__Problem to solve__
Quote the data below in full, please, without altering anything.

__Material for this task__

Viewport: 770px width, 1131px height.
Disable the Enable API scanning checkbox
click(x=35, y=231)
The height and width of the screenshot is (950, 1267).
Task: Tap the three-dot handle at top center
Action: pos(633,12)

__Written response__
Viewport: 770px width, 1131px height.
Disable the Enable API scanning checkbox
click(x=35, y=231)
The height and width of the screenshot is (950, 1267).
Task: Tap the three-dot handle at top center
Action: pos(633,12)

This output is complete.